◆ **The task**
From the entries below, return only the lines starting at the one that contains "Given: Click the CLOSE button" and ending at the one that contains "Click the plus icon beside search box", exactly as they stand.

◆ **Recorded information**
========

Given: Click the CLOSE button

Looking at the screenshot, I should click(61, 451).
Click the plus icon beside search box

========

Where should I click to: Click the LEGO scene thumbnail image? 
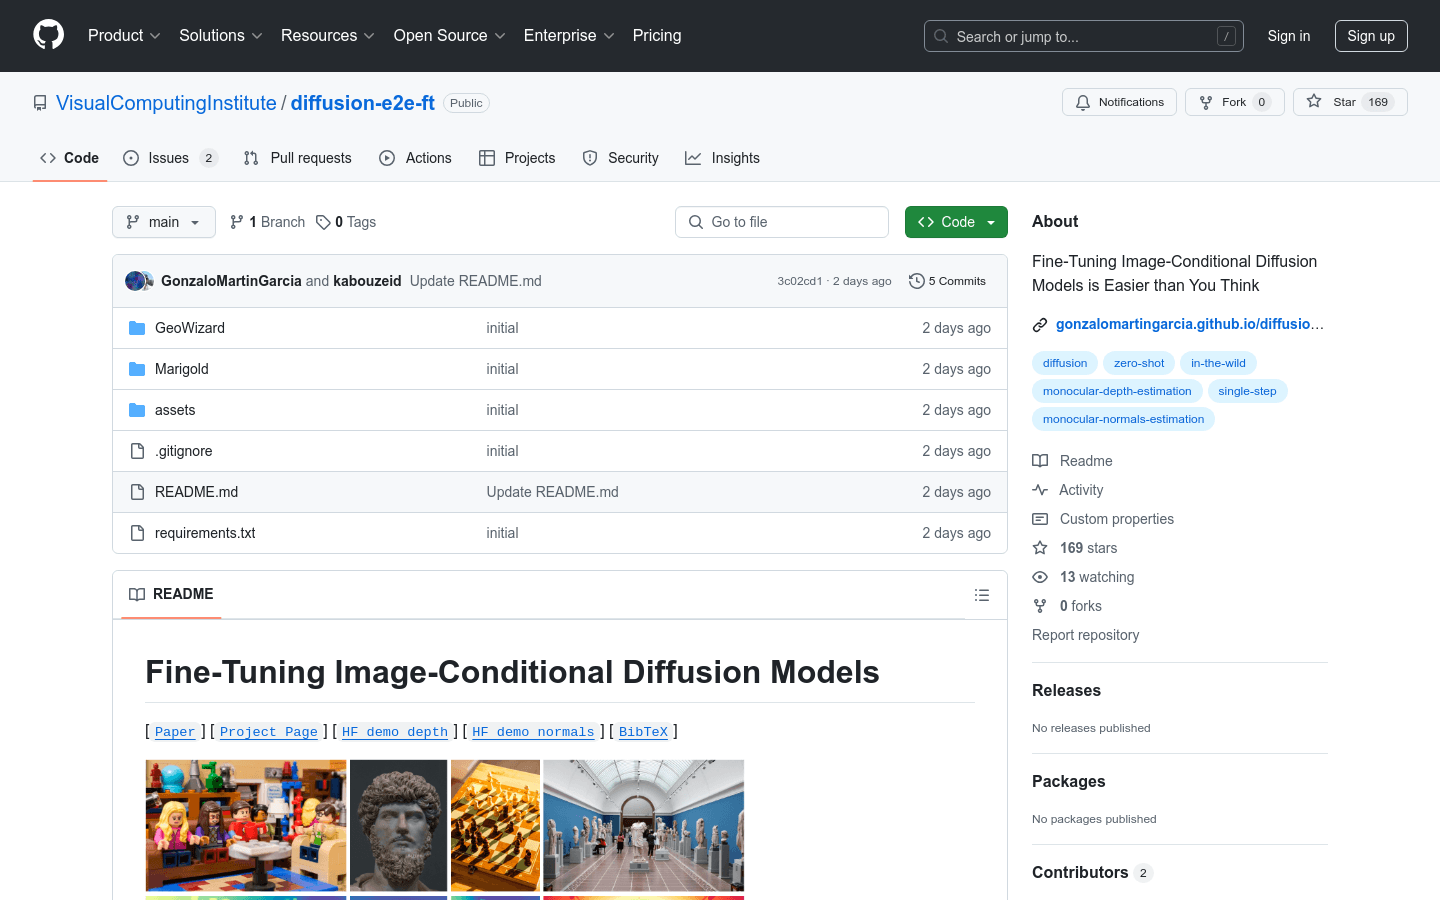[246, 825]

========

◆ **Problem solution**
Given: Click the CLOSE button

Looking at the screenshot, I should click(61, 451).
Click the plus icon beside search box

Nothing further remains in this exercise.